◆ PROBLEMAS Y TAREAS ◆
(a) Responde con datos del fragmento sobre los andenes, cada respuesta en su propia línea:
(i) ¿En qué estación de Buenos Aires circulaban perros y niños por el andén?
(ii) ¿Hacia dónde rumbeaban los niños a la hora del hambre?
(iii) ¿Qué zonas se repartían los perros en los andenes?
(b) Reproduce sin cambios el tramo del fragmento sobre los andenes que empieza con las palabras que contienen "En esta estación, los" y termina con "y caricias.".

Vida de ferroviario. En todos lo andenes la presencia permanente era
la de los perros, se comportaban como los dueños del andén;
era su territorio, pero no todo, era por zona la cosa. Para unos,
la zona norte, para otros, la zona sur; pero todos entonadores de
ladridos varios.
Al
llegar a Buenos Aires, adulto ya, en la estación de Retiro,
la cosa cambiaba: circulaban perros y niños en el andén.
En esta estación, los otros dueños territoriales del
andén eran los niños más que los perros. A
la hora del hambre de los niños, éste, casi siempre
coincidía con la llegada de algún tren de larga distancia,
ellos rumbeaban para el coche comedor. Ahí, los proveían
de comida y bebidas, ya los conocían hasta por sus apodos.
Al terminar el ajetreo de la llegada del tren, niños y perros
se encarrilaban para el lado de la salida entre ladridos, manoseos
y caricias.

◆ DATOS PROPORCIONADOS ◆

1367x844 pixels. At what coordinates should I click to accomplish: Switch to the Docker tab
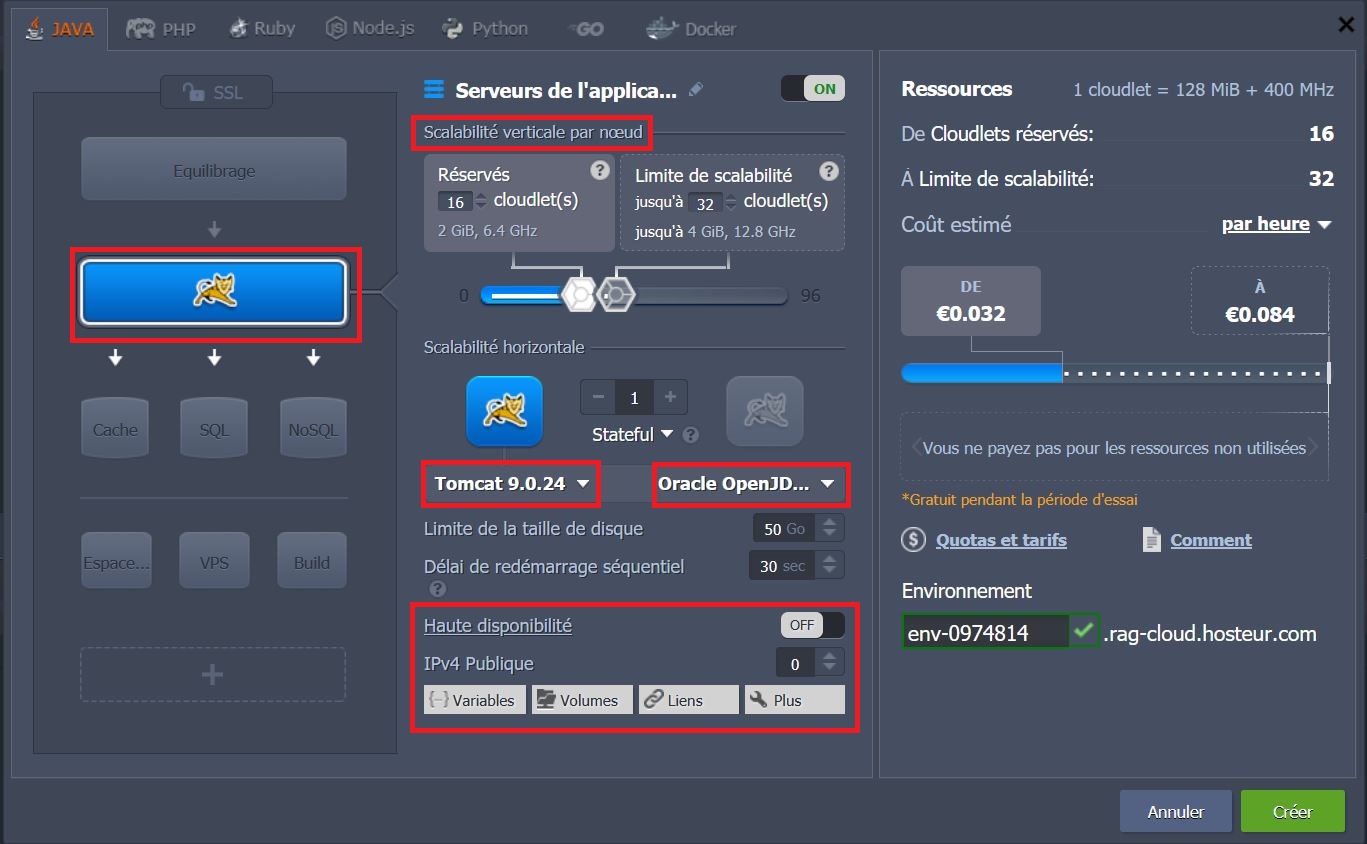(x=692, y=28)
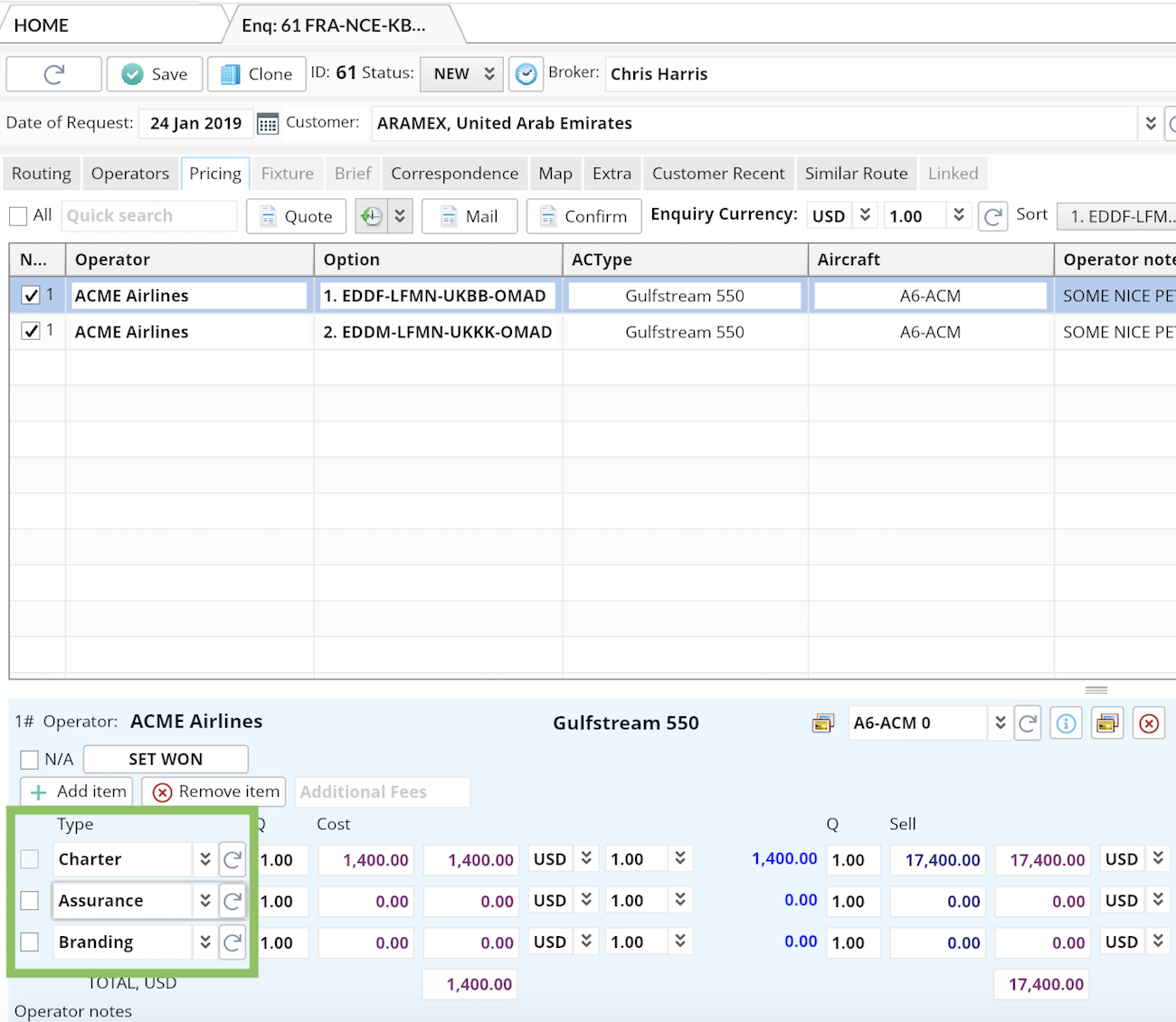
Task: Open the A6-ACM 0 aircraft dropdown
Action: pos(1000,724)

◆ RESULTADOS DEL EJERCICIO ◆
(a)
(i) En la estación de Retiro.
(ii) Hacia el coche comedor.
(iii) La zona norte y la zona sur.

(b)
En esta estación, los otros dueños territoriales del
andén eran los niños más que los perros. A
la hora del hambre de los niños, éste, casi siempre
coincidía con la llegada de algún tren de larga distancia,
ellos rumbeaban para el coche comedor. Ahí, los proveían
de comida y bebidas, ya los conocían hasta por sus apodos.
Al terminar el ajetreo de la llegada del tren, niños y perros
se encarrilaban para el lado de la salida entre ladridos, manoseos
y caricias.